Government figures are being manipulated to suggest courts are under less strain than is actually the case, the Criminal Bar Association has claimed. 

Chair of the CBA, Caroline Goodwin QC, said there is an increasing trend to list trials as mentions to 'avoid the trap of being a trial which is not reached’. Mentions are short pre-trial court appearances. In her weekly message to members, Goodwin said: 'For those of you in the know, that is a sin. This approach utterly undermines and devalues the purpose of these figures.'

Goodwin also said the word 'median' should be removed from the statistical data reported quarterly by the Ministry of Justice and replaced with 'true and accurate figures as to the timeliness of trials'. She said: 'No wonder the allocation of sitting days has been so farcical if the data relied on is skewed and out of date...Who is sanctioning the manipulation of trial listing so that as if by magic a trial is demoted to a mere mention?'.

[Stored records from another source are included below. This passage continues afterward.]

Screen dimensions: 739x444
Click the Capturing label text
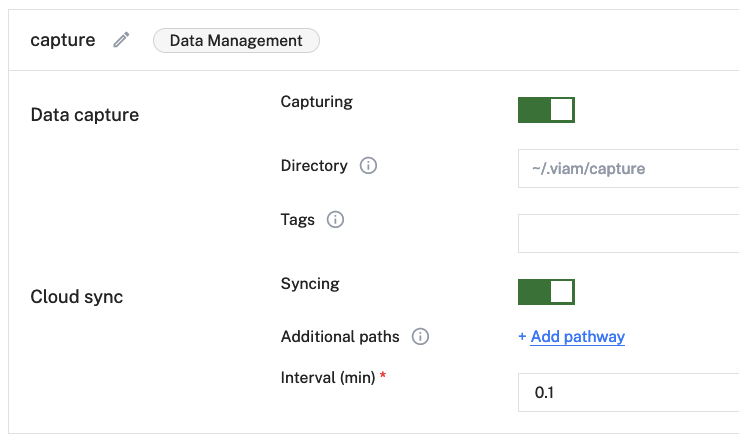click(x=317, y=101)

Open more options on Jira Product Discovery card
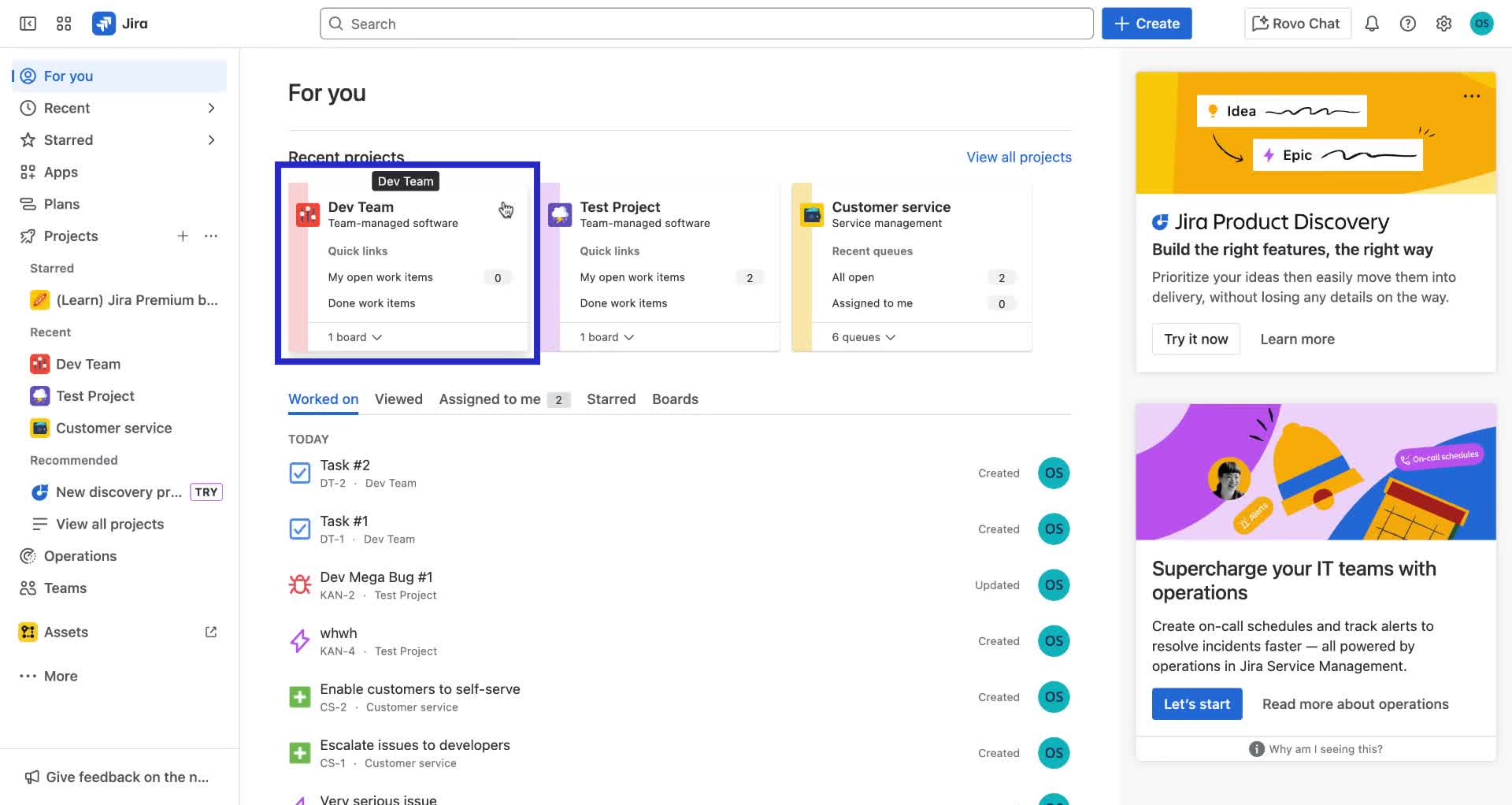[1471, 96]
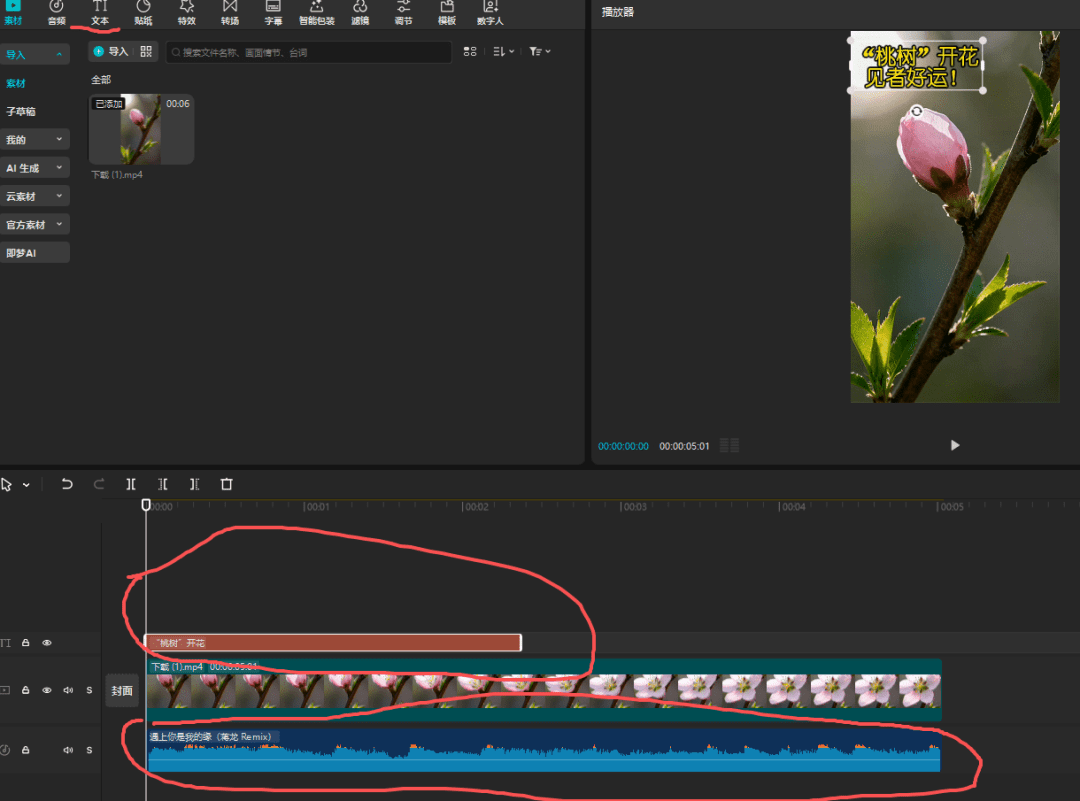Viewport: 1080px width, 801px height.
Task: Mute the audio track speaker icon
Action: 69,750
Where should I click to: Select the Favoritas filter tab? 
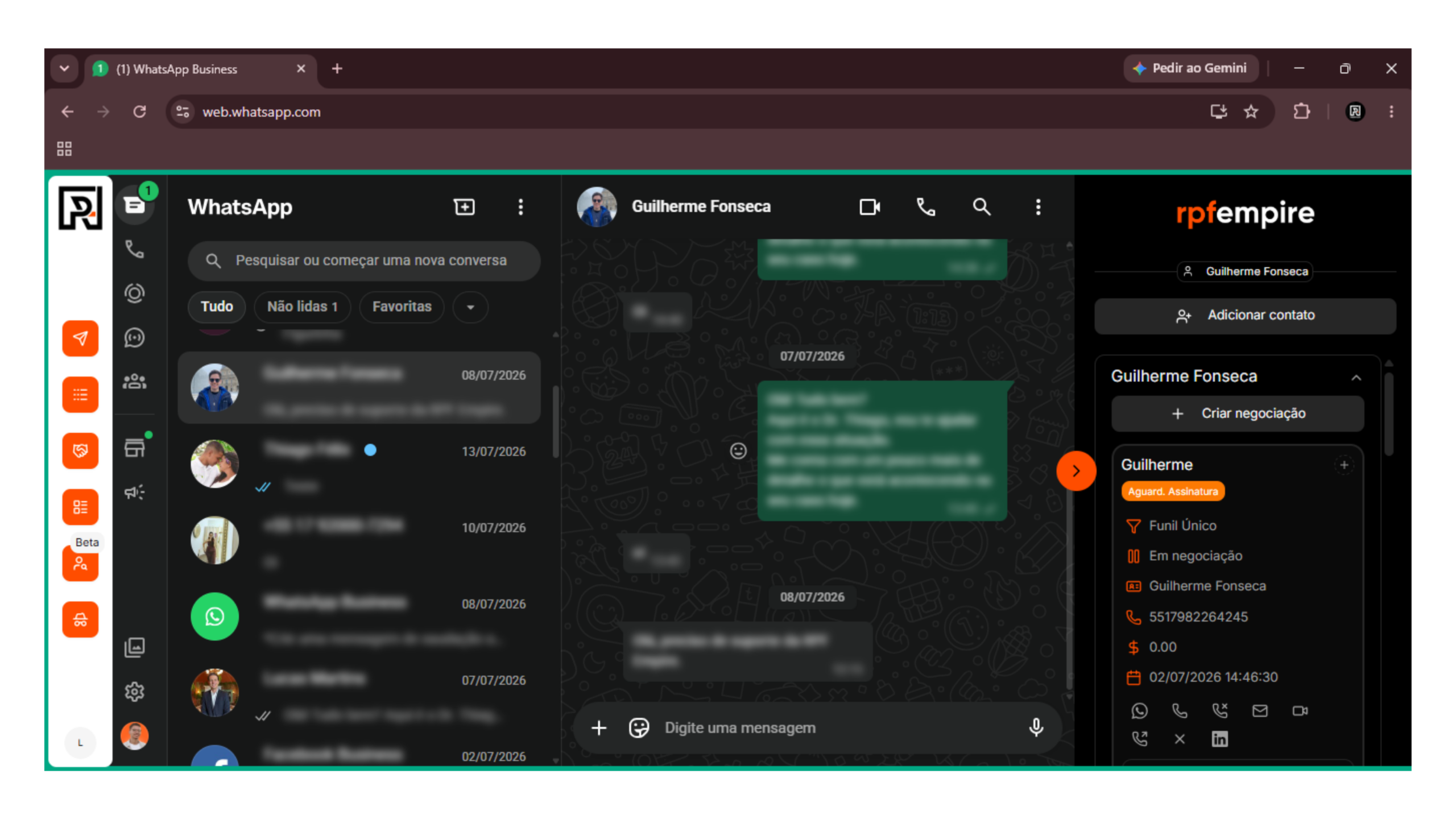click(x=402, y=307)
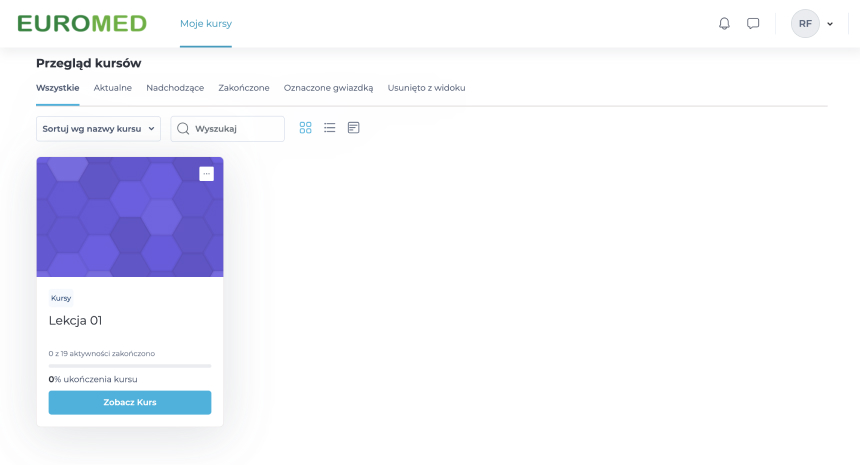
Task: Open the Oznaczone gwiazdką tab
Action: coord(328,88)
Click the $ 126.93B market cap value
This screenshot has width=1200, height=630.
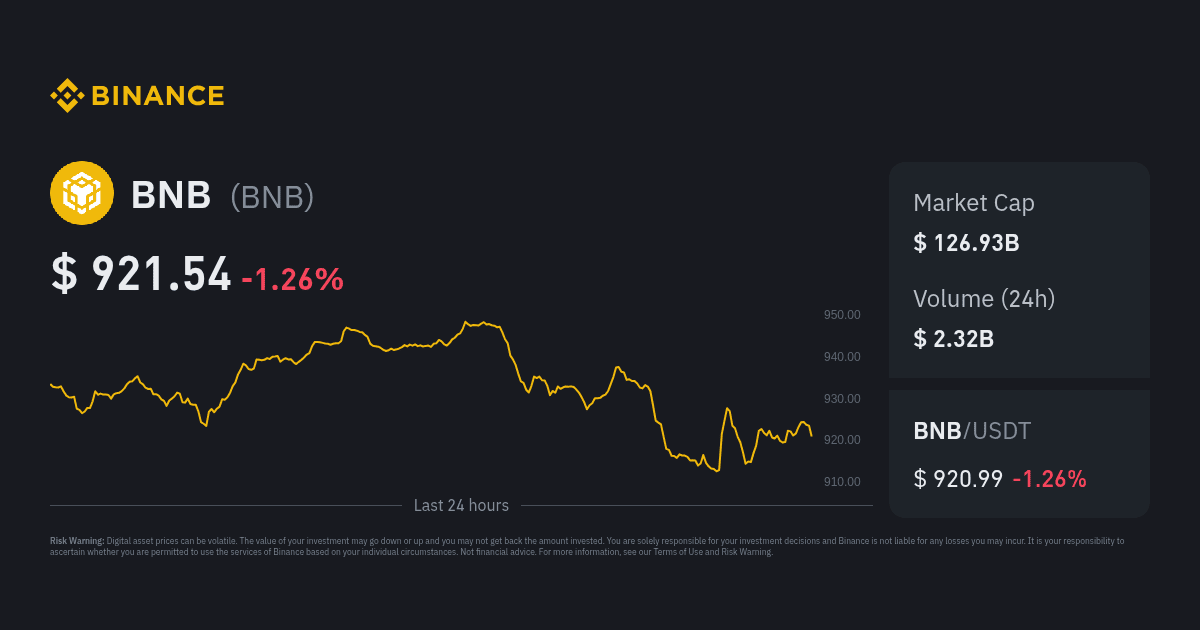click(966, 243)
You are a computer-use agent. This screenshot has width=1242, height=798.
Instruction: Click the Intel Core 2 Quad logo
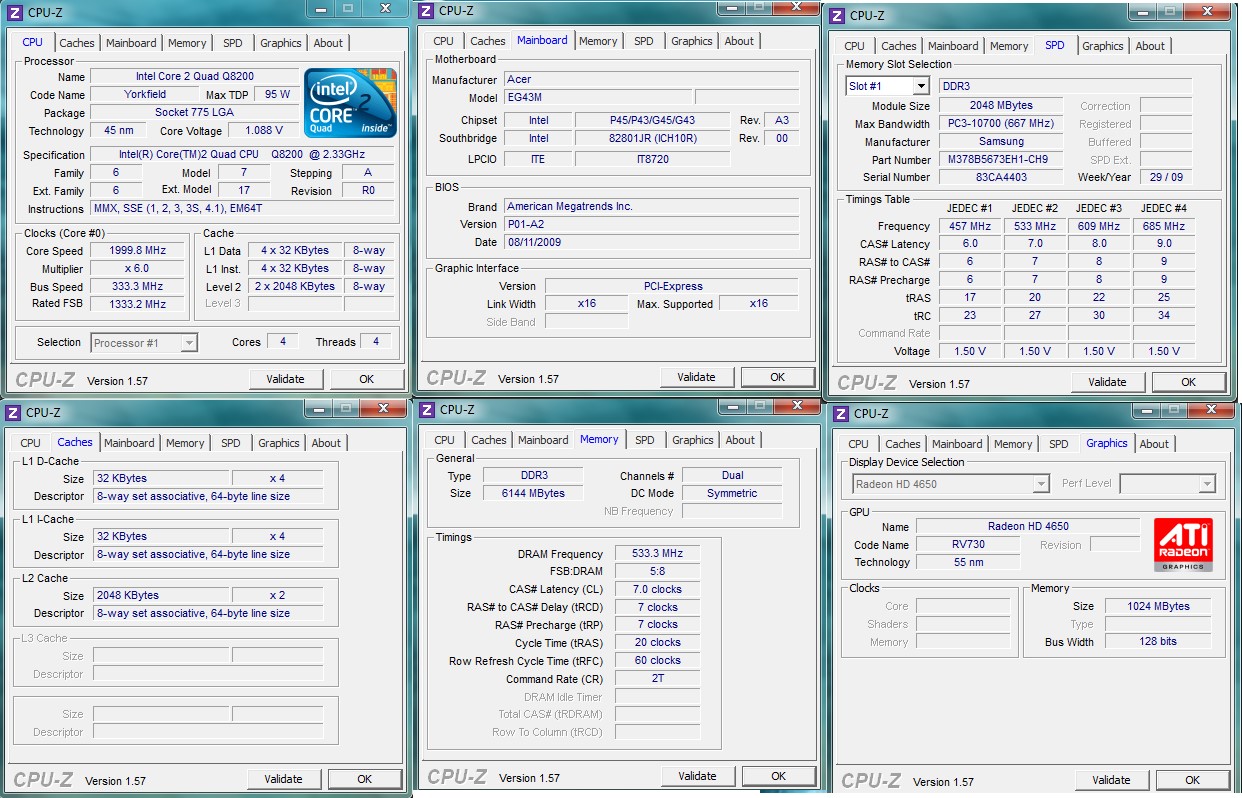350,103
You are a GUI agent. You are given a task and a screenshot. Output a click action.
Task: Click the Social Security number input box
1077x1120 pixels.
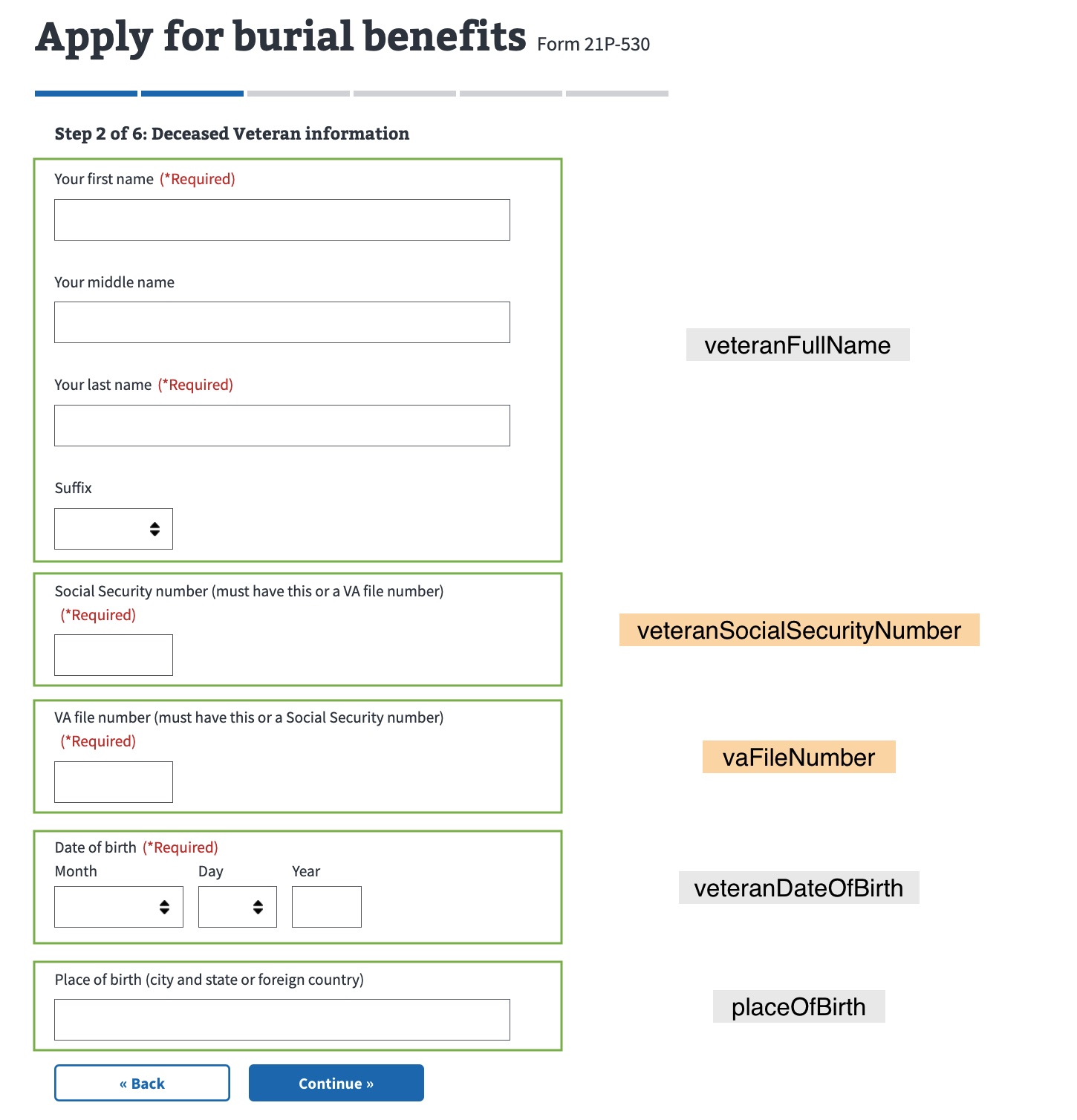[x=113, y=654]
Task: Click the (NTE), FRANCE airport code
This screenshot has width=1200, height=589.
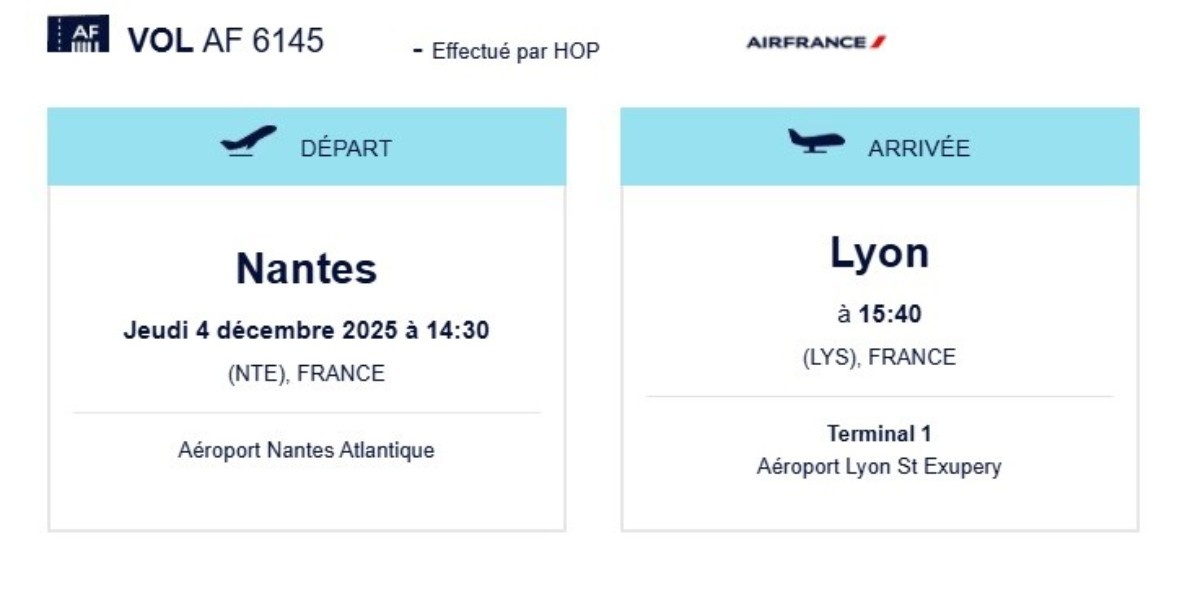Action: [x=306, y=374]
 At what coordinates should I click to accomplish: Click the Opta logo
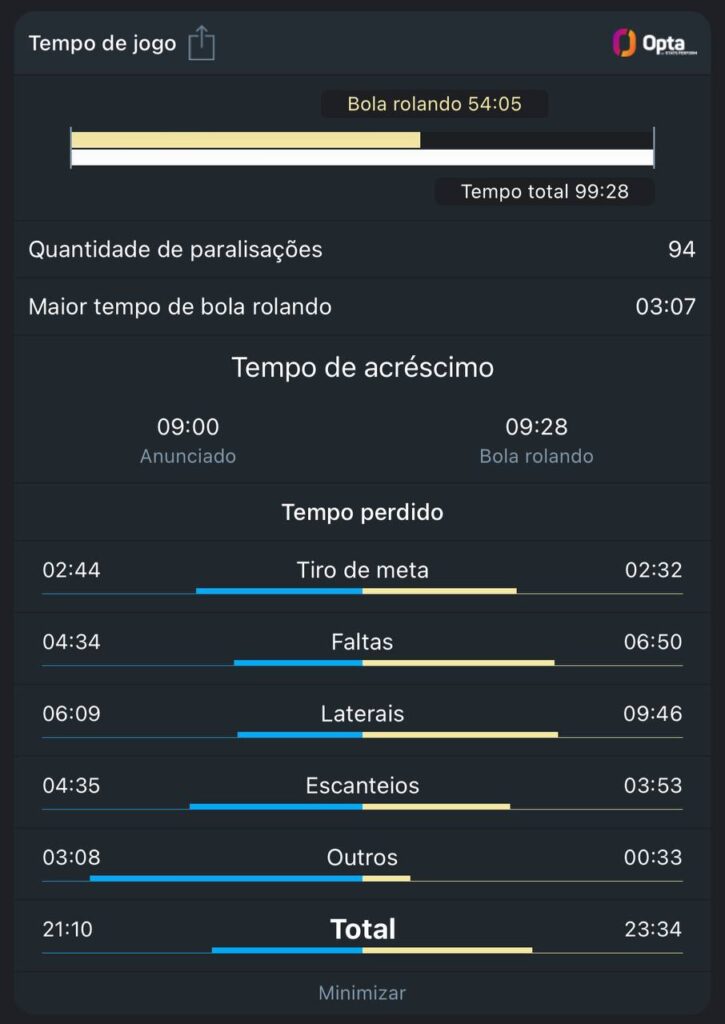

A HM Courts & Tribunals Service spokesperson said: 'These claims are completely untrue.'

Last November the government promised that 700 additional Crown court sitting days will be available before the end of the financial year. However, the CBA said this is 'simply not enough', adding that a 'tiny increase in Crown court sitting days is frankly derisory'. 

According to the CBA, 700 extra days represents an increase of less than 1% over the course of a year. This follows a ‘15% cull' last spring when the annual budget was reduced from 97,400 court sitting days to 82,300.